Yup. Every vendor should have the opportunity to write plugins for the Finder so they can be previewed in the column view and Info window just like RTFs and PDFs and JPGs.


----------



## smeger (Apr 22, 2002)

Supposedly, it's possible, but I haven't seen any documentation on how to do it.


----------



## dricci (Apr 22, 2002)

I thought the finder pretty much covered all the basics. What were you thinking of previewing in the finder besides images and text docs?


----------



## symphonix (Apr 22, 2002)

That is more or less already taken care of. If developers simply generate a preview image when saving the file and tack it onto the resource, along with the icons, then the preview will appear in the Finder's preview window. Ta dah!

At least, that's how I understand it.

Of course, it would only work for items you've already opened on your system, not for anything you've just downloaded and haven't looked at yet.


----------



## scruffy (Apr 22, 2002)

As new image, video, and sound file formats come along, you should be able to preview them without waiting for Apple to deal with them.  Also, new text document formats - if you buy an arbitrary new word processor or something, you ought to be able to preview its documents in the finder...

I think the Finder previews don't use resource forks, they just deal with the file itself...


----------



## smeger (Apr 22, 2002)

Apple has been discouraging developers from using Resource forks, so tacking an image into the resource fork is a bad solution.  I'd guess that the Finder is using the operating system's filter services somehow to generate its previews.  It might be possible to write a filter service for a new type of file and register it and have it "just work."

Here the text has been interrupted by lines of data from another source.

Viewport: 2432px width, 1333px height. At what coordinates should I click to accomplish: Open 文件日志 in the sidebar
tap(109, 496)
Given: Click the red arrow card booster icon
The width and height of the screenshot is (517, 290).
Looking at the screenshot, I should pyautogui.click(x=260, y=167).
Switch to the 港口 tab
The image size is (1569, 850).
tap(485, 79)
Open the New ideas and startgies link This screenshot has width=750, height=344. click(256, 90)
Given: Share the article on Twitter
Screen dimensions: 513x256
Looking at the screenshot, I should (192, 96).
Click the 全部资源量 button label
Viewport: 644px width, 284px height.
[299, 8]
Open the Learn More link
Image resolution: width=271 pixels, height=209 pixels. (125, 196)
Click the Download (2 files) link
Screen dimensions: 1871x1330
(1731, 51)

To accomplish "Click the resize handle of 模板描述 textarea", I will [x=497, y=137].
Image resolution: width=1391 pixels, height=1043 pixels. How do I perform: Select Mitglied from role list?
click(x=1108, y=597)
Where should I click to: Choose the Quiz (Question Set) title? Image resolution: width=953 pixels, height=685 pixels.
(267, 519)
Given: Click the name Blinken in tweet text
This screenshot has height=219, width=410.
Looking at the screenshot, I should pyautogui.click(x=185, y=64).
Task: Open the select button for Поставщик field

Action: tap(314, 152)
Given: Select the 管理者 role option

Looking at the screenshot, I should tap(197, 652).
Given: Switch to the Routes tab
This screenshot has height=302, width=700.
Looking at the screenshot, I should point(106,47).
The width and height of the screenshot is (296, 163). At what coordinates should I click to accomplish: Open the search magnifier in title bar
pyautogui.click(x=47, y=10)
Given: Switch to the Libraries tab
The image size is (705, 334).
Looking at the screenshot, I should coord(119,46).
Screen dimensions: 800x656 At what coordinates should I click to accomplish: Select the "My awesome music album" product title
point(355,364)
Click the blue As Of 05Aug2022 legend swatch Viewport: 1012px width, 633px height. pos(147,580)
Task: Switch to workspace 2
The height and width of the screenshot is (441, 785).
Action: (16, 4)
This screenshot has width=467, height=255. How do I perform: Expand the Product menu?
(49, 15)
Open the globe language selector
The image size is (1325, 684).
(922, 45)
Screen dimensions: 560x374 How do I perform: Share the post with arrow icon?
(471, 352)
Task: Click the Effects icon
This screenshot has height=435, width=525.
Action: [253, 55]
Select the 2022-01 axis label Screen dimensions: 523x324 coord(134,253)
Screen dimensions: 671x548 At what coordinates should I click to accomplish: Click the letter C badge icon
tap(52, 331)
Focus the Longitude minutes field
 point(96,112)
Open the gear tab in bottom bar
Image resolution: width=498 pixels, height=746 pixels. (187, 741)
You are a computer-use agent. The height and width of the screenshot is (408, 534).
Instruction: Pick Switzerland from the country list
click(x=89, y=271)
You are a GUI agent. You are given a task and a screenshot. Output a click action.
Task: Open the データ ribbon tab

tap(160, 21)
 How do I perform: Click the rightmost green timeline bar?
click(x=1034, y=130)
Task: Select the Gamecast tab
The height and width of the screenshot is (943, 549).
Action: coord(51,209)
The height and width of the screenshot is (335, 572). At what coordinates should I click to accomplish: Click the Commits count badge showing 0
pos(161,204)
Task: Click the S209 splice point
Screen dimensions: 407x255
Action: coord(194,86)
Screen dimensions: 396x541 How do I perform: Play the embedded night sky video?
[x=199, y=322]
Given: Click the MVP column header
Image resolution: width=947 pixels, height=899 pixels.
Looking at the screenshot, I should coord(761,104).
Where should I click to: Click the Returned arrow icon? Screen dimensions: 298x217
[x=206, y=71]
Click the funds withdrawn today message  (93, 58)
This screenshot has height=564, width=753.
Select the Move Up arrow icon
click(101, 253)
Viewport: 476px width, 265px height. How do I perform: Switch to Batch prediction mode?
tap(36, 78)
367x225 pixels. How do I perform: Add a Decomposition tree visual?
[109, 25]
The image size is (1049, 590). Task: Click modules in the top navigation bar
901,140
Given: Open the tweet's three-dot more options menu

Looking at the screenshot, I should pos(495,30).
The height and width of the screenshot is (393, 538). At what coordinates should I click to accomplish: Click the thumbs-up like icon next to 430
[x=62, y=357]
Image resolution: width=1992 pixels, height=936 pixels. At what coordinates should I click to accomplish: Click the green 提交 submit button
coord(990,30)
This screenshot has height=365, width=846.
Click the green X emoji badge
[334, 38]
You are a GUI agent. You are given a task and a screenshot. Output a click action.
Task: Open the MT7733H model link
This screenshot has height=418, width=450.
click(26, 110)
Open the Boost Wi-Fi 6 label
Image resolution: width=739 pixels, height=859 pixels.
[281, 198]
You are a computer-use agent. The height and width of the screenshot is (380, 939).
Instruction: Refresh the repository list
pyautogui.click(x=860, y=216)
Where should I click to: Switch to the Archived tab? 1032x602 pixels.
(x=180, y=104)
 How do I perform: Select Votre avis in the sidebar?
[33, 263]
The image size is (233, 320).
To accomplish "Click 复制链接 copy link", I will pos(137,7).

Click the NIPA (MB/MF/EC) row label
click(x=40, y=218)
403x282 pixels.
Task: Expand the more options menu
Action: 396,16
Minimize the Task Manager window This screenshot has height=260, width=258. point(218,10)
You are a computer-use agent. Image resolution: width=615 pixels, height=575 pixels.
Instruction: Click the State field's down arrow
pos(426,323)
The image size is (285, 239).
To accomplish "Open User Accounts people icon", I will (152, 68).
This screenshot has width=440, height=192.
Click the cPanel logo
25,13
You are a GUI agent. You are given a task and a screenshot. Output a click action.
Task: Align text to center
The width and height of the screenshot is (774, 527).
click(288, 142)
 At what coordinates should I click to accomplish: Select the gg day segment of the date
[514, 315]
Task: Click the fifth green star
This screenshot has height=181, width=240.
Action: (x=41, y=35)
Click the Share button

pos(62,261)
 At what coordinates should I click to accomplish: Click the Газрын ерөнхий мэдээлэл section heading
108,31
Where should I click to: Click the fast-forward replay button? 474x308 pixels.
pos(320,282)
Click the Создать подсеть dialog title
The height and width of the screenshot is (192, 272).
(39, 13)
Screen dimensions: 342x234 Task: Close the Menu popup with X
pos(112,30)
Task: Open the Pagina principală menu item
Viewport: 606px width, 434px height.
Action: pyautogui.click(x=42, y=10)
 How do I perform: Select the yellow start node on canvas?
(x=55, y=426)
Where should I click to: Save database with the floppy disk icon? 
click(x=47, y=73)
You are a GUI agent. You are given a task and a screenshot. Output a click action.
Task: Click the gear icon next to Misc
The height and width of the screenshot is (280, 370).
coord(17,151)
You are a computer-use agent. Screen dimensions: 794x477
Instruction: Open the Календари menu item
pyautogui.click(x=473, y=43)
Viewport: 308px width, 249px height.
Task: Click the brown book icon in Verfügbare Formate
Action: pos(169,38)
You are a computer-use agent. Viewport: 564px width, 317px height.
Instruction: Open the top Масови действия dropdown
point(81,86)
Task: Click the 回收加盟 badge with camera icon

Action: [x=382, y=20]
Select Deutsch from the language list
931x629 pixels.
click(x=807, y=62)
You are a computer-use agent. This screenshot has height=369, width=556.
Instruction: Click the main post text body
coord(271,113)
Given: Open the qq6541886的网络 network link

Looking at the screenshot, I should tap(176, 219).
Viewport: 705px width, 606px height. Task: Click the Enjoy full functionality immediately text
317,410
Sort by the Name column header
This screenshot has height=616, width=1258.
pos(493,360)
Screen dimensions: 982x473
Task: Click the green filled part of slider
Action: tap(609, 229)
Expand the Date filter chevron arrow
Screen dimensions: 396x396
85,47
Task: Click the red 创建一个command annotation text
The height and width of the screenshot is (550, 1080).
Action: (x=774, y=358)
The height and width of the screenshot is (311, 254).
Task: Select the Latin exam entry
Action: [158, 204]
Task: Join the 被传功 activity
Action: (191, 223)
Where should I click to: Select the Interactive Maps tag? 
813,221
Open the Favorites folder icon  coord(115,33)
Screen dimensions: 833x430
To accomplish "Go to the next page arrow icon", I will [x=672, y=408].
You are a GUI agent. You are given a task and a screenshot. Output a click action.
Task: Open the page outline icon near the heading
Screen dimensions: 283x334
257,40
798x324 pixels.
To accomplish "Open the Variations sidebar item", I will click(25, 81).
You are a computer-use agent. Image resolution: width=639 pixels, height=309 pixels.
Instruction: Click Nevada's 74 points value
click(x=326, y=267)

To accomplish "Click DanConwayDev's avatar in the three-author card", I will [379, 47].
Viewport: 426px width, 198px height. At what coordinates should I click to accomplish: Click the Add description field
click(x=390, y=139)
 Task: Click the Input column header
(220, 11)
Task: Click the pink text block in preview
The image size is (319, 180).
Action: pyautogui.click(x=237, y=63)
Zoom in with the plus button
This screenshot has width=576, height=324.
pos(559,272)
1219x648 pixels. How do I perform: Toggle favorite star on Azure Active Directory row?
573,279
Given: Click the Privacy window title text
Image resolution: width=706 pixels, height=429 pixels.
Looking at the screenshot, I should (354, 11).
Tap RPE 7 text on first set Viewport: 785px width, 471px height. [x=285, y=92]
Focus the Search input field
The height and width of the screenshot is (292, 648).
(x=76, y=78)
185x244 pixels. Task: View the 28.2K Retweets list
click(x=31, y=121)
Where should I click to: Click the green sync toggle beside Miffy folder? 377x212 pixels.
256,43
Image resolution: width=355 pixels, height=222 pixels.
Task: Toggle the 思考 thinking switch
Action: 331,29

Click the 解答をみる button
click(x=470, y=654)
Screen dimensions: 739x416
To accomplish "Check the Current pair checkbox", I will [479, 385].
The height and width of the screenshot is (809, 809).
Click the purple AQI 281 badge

What types of file formats are people having problems with?


----------



## Bluefusion (May 22, 2002)

Also, what file formats are there that don't get previews? I mean, if you can't view it in QuickTime or Windows Media, how often would you see it (yes, I know some people use RealPlayer, but it's their fault you don't have RealOne for Mac yet)? I can't think of any file format not supported by the app that created it or Quicktime/WMP...


----------



## slur (May 22, 2002)

That's the idea.  You can't preview Microsoft Word documents or Excel files or Bryce documents.  All these programs are free to tack a PICT resource into the file, but it's not the same thing, is it?  The same way that QuickTime allows you to _play_ a movie in the preview, we should be able to scroll a text preview, or rotate a 3D preview.  Finder plugins would allow developers to decide how best to present their document previews, rather than leaving it up to Apple.


----------



## Bluefusion (May 22, 2002)

OK, that does make sense now. Hmmm.... wonder if Apple will do it? It seems like a logical thing...


----------